-- What the task asks --
Every line of the material must be written out again unchanged.

*** Block opens ***

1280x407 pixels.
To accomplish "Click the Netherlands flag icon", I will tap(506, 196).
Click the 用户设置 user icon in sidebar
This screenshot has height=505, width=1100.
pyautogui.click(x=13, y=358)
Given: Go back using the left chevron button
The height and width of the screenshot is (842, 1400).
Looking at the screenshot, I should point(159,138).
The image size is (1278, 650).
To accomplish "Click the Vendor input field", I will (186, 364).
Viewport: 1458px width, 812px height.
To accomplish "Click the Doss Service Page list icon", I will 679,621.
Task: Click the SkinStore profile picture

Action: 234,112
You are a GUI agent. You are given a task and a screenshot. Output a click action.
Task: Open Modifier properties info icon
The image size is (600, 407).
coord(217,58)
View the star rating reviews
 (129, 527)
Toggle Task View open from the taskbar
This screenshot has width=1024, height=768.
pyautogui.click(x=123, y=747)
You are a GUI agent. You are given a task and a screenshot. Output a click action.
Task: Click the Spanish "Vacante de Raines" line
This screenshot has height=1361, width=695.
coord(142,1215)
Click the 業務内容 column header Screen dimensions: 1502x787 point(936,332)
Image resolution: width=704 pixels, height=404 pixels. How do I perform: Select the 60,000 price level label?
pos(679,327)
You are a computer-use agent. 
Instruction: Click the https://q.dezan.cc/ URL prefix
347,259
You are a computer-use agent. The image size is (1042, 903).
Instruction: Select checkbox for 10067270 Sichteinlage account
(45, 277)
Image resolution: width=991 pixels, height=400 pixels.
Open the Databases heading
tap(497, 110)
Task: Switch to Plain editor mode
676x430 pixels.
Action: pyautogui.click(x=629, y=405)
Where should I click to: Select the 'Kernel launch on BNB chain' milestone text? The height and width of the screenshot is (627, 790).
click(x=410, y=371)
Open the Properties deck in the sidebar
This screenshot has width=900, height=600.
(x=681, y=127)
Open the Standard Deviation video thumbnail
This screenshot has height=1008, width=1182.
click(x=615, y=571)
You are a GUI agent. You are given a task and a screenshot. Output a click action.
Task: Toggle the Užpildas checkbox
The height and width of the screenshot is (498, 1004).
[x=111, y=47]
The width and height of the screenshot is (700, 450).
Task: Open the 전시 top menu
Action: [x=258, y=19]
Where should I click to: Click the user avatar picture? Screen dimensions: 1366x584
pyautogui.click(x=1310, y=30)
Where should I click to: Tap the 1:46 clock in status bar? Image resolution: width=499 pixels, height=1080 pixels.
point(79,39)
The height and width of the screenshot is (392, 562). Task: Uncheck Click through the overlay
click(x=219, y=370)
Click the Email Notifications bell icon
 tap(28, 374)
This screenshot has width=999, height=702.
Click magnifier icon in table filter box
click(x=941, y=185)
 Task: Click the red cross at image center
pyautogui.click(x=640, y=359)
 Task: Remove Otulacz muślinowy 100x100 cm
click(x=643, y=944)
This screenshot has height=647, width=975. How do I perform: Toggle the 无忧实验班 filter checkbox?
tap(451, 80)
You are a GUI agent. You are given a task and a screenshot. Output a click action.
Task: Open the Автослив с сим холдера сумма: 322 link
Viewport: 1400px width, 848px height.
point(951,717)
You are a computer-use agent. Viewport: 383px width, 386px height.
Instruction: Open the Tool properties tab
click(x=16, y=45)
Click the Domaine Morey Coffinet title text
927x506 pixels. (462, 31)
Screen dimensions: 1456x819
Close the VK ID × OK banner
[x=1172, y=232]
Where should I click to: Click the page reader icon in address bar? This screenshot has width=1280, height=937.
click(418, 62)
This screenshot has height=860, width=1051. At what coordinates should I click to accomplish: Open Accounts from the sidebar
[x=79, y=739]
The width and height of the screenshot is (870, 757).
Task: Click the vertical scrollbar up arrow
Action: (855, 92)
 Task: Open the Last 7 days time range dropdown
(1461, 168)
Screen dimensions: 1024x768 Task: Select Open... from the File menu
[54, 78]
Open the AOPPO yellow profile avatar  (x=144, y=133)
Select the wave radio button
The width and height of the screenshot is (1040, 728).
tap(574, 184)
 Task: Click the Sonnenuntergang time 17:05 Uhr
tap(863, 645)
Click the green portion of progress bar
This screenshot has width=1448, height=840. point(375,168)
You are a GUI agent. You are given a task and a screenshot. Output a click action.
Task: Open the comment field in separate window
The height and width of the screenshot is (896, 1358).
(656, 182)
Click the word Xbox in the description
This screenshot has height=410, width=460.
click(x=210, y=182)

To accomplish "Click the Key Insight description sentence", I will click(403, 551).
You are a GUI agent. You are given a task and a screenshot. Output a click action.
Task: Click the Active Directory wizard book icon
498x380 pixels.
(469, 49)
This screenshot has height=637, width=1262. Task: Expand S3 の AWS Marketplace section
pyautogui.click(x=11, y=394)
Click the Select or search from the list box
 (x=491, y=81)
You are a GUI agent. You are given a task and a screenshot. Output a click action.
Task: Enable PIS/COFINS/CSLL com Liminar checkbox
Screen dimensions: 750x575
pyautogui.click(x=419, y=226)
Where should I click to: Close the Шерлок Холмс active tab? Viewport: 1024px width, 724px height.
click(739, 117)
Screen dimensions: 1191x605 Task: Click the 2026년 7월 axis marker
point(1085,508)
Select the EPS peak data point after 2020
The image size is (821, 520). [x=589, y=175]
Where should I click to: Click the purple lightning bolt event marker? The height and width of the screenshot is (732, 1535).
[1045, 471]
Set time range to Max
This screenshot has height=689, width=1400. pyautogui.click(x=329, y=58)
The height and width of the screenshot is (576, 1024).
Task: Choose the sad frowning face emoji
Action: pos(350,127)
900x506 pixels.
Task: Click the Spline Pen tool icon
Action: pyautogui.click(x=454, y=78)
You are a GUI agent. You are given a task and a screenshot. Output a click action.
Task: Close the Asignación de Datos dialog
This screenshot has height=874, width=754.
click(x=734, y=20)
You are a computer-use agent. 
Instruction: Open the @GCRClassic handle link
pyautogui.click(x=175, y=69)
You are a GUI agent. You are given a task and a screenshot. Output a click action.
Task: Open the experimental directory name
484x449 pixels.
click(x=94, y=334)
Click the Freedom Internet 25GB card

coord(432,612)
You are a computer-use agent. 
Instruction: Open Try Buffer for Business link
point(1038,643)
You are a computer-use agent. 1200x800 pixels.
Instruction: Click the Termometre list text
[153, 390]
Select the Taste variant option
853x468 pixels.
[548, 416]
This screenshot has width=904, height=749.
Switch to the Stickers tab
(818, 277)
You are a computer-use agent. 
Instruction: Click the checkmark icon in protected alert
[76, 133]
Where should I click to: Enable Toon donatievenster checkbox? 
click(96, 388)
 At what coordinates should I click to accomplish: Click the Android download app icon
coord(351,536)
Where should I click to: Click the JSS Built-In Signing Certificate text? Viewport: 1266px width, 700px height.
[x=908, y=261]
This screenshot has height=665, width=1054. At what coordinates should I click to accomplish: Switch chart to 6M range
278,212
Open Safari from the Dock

*** Block closes ***

-- Solution for this problem --
1280x407 pixels.
To accomplish "Click the Netherlands flag icon", I will tap(506, 196).
Click the 用户设置 user icon in sidebar
This screenshot has height=505, width=1100.
pyautogui.click(x=13, y=358)
Given: Go back using the left chevron button
The height and width of the screenshot is (842, 1400).
Looking at the screenshot, I should point(159,138).
The image size is (1278, 650).
To accomplish "Click the Vendor input field", I will (186, 364).
Viewport: 1458px width, 812px height.
To accomplish "Click the Doss Service Page list icon", I will 679,621.
Task: Click the SkinStore profile picture

Action: 234,112
You are a GUI agent. You are given a task and a screenshot. Output a click action.
Task: Open Modifier properties info icon
The image size is (600, 407).
coord(217,58)
View the star rating reviews
 (129, 527)
Toggle Task View open from the taskbar
This screenshot has width=1024, height=768.
pyautogui.click(x=123, y=747)
You are a GUI agent. You are given a task and a screenshot. Output a click action.
Task: Click the Spanish "Vacante de Raines" line
This screenshot has height=1361, width=695.
coord(142,1215)
Click the 業務内容 column header Screen dimensions: 1502x787 point(936,332)
Image resolution: width=704 pixels, height=404 pixels. How do I perform: Select the 60,000 price level label?
pos(679,327)
You are a computer-use agent. 
Instruction: Click the https://q.dezan.cc/ URL prefix
347,259
You are a computer-use agent. The image size is (1042, 903).
Instruction: Select checkbox for 10067270 Sichteinlage account
(45, 277)
Image resolution: width=991 pixels, height=400 pixels.
Open the Databases heading
tap(497, 110)
Task: Switch to Plain editor mode
676x430 pixels.
Action: pyautogui.click(x=629, y=405)
Where should I click to: Select the 'Kernel launch on BNB chain' milestone text? The height and width of the screenshot is (627, 790).
click(x=410, y=371)
Open the Properties deck in the sidebar
This screenshot has width=900, height=600.
(x=681, y=127)
Open the Standard Deviation video thumbnail
This screenshot has height=1008, width=1182.
click(x=615, y=571)
You are a GUI agent. You are given a task and a screenshot. Output a click action.
Task: Toggle the Užpildas checkbox
The height and width of the screenshot is (498, 1004).
[x=111, y=47]
The width and height of the screenshot is (700, 450).
Task: Open the 전시 top menu
Action: [x=258, y=19]
Where should I click to: Click the user avatar picture? Screen dimensions: 1366x584
pyautogui.click(x=1310, y=30)
Where should I click to: Tap the 1:46 clock in status bar? Image resolution: width=499 pixels, height=1080 pixels.
point(79,39)
The height and width of the screenshot is (392, 562). Task: Uncheck Click through the overlay
click(x=219, y=370)
Click the Email Notifications bell icon
 tap(28, 374)
This screenshot has width=999, height=702.
Click magnifier icon in table filter box
click(x=941, y=185)
 Task: Click the red cross at image center
pyautogui.click(x=640, y=359)
 Task: Remove Otulacz muślinowy 100x100 cm
click(x=643, y=944)
This screenshot has height=647, width=975. How do I perform: Toggle the 无忧实验班 filter checkbox?
tap(451, 80)
You are a GUI agent. You are given a task and a screenshot. Output a click action.
Task: Open the Автослив с сим холдера сумма: 322 link
Viewport: 1400px width, 848px height.
point(951,717)
You are a computer-use agent. Viewport: 383px width, 386px height.
Instruction: Open the Tool properties tab
click(x=16, y=45)
Click the Domaine Morey Coffinet title text
927x506 pixels. (462, 31)
Screen dimensions: 1456x819
Close the VK ID × OK banner
[x=1172, y=232]
Where should I click to: Click the page reader icon in address bar? This screenshot has width=1280, height=937.
click(418, 62)
This screenshot has height=860, width=1051. At what coordinates should I click to accomplish: Open Accounts from the sidebar
[x=79, y=739]
The width and height of the screenshot is (870, 757).
Task: Click the vertical scrollbar up arrow
Action: (855, 92)
 Task: Open the Last 7 days time range dropdown
(1461, 168)
Screen dimensions: 1024x768 Task: Select Open... from the File menu
[54, 78]
Open the AOPPO yellow profile avatar  (x=144, y=133)
Select the wave radio button
The width and height of the screenshot is (1040, 728).
tap(574, 184)
 Task: Click the Sonnenuntergang time 17:05 Uhr
tap(863, 645)
Click the green portion of progress bar
This screenshot has width=1448, height=840. point(375,168)
You are a GUI agent. You are given a task and a screenshot. Output a click action.
Task: Open the comment field in separate window
The height and width of the screenshot is (896, 1358).
(656, 182)
Click the word Xbox in the description
This screenshot has height=410, width=460.
click(x=210, y=182)

To accomplish "Click the Key Insight description sentence", I will click(403, 551).
You are a GUI agent. You are given a task and a screenshot. Output a click action.
Task: Click the Active Directory wizard book icon
498x380 pixels.
(469, 49)
This screenshot has height=637, width=1262. Task: Expand S3 の AWS Marketplace section
pyautogui.click(x=11, y=394)
Click the Select or search from the list box
 (x=491, y=81)
You are a GUI agent. You are given a task and a screenshot. Output a click action.
Task: Enable PIS/COFINS/CSLL com Liminar checkbox
Screen dimensions: 750x575
pyautogui.click(x=419, y=226)
Where should I click to: Close the Шерлок Холмс active tab? Viewport: 1024px width, 724px height.
click(739, 117)
Screen dimensions: 1191x605 Task: Click the 2026년 7월 axis marker
point(1085,508)
Select the EPS peak data point after 2020
The image size is (821, 520). [x=589, y=175]
Where should I click to: Click the purple lightning bolt event marker? The height and width of the screenshot is (732, 1535).
[1045, 471]
Set time range to Max
This screenshot has height=689, width=1400. pyautogui.click(x=329, y=58)
The height and width of the screenshot is (576, 1024).
Task: Choose the sad frowning face emoji
Action: pos(350,127)
900x506 pixels.
Task: Click the Spline Pen tool icon
Action: pyautogui.click(x=454, y=78)
You are a GUI agent. You are given a task and a screenshot. Output a click action.
Task: Close the Asignación de Datos dialog
This screenshot has height=874, width=754.
click(x=734, y=20)
You are a computer-use agent. 
Instruction: Open the @GCRClassic handle link
pyautogui.click(x=175, y=69)
You are a GUI agent. You are given a task and a screenshot. Output a click action.
Task: Open the experimental directory name
484x449 pixels.
click(x=94, y=334)
Click the Freedom Internet 25GB card

coord(432,612)
You are a computer-use agent. 
Instruction: Open Try Buffer for Business link
point(1038,643)
You are a computer-use agent. 1200x800 pixels.
Instruction: Click the Termometre list text
[153, 390]
Select the Taste variant option
853x468 pixels.
[548, 416]
This screenshot has width=904, height=749.
Switch to the Stickers tab
(818, 277)
You are a computer-use agent. 
Instruction: Click the checkmark icon in protected alert
[76, 133]
Where should I click to: Enable Toon donatievenster checkbox? 
click(96, 388)
 At what coordinates should I click to accomplish: Click the Android download app icon
coord(351,536)
Where should I click to: Click the JSS Built-In Signing Certificate text? Viewport: 1266px width, 700px height.
[x=908, y=261]
This screenshot has height=665, width=1054. At what coordinates should I click to accomplish: Switch chart to 6M range
278,212
Open Safari from the Dock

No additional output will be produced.